In principle, because the parameters of a theoretical explanations represent relatively invariant underlying mechanisms of the organism’s behavior that it explains, these explanations are more likely to produce parameter estimations that are similar across conditions. This is also the case when the theoretical explanations incorporate principles that integrate data across conditions, such as, the scalar timing principles (Gibbon, 1977, 1991; Gibbon & Church, 1990; Gibbon et al., 1984).

Generality

To emphasize the importance of three types of generality, we maintained the empirical and theoretical explanations with similar complexity (i.e., number of parameters) and adequacy (i.e., goodness-of-fit). Next we describe how these explanations differ in their generality across samples, dependent measures, and procedures.

Generality across samples

The cross-validation method (Browne, 2000; Collyer, 1986; Stone, 1974; Zucchini, 2000) was used to determine the degree to which the empirical and theoretical explanations can generalize across samples. In the cross-validation method, parameters are estimated using some of the data (referred to as calibration sample), and then the estimates are validated on another sample of the data (referred to as validation sample) not used on the parameter calibration. The difference between the goodness-of-fit based on the validation sample (ω2validation) and calibration sample (ω2calibration) is a measure of the generality of the theory across samples and indicates problems of overfitting due to increased flexibility by the theory.

▶ [Data shown]
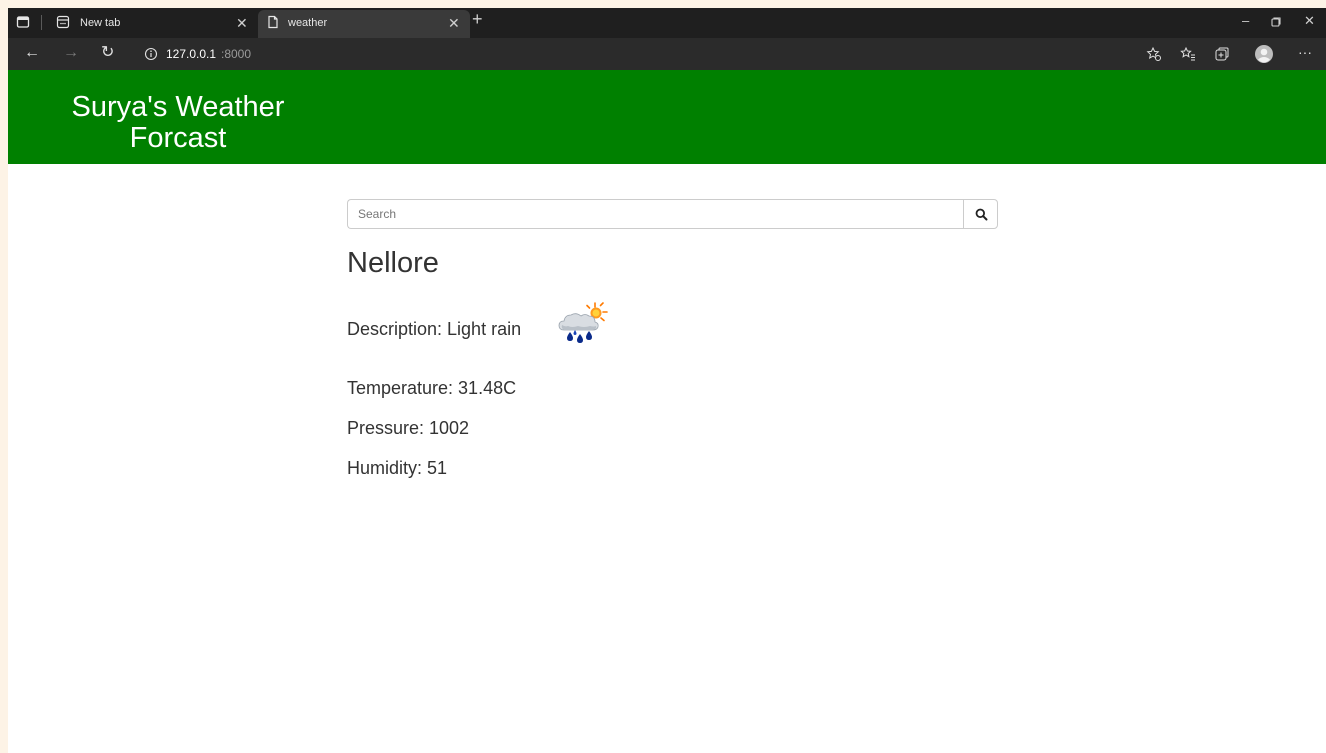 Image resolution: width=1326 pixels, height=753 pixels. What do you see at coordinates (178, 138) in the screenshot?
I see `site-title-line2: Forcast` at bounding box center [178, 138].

▶ [Questions]
1. In the passage on generality, translate this sentence into Spanish: "Next we describe how these explanations differ in their generality across samples, dependent measures, and procedures."
2. Duplicate the passage on generality word for word, everything from "In principle, because" down to "measures, and procedures.".
3. In the passage on generality, what is the portion of the data used to estimate parameters called in the cross-validation method?

▶ [Answers by item number]
1. A continuación describimos cómo difieren estas explicaciones en su generalidad entre muestras, medidas dependientes y procedimientos.

2.
In principle, because the parameters of a theoretical explanations represent relatively invariant underlying mechanisms of the organism’s behavior that it explains, these explanations are more likely to produce parameter estimations that are similar across conditions. This is also the case when the theoretical explanations incorporate principles that integrate data across conditions, such as, the scalar timing principles (Gibbon, 1977, 1991; Gibbon & Church, 1990; Gibbon et al., 1984).

Generality

To emphasize the importance of three types of generality, we maintained the empirical and theoretical explanations with similar complexity (i.e., number of parameters) and adequacy (i.e., goodness-of-fit). Next we describe how these explanations differ in their generality across samples, dependent measures, and procedures.

3. The calibration sample.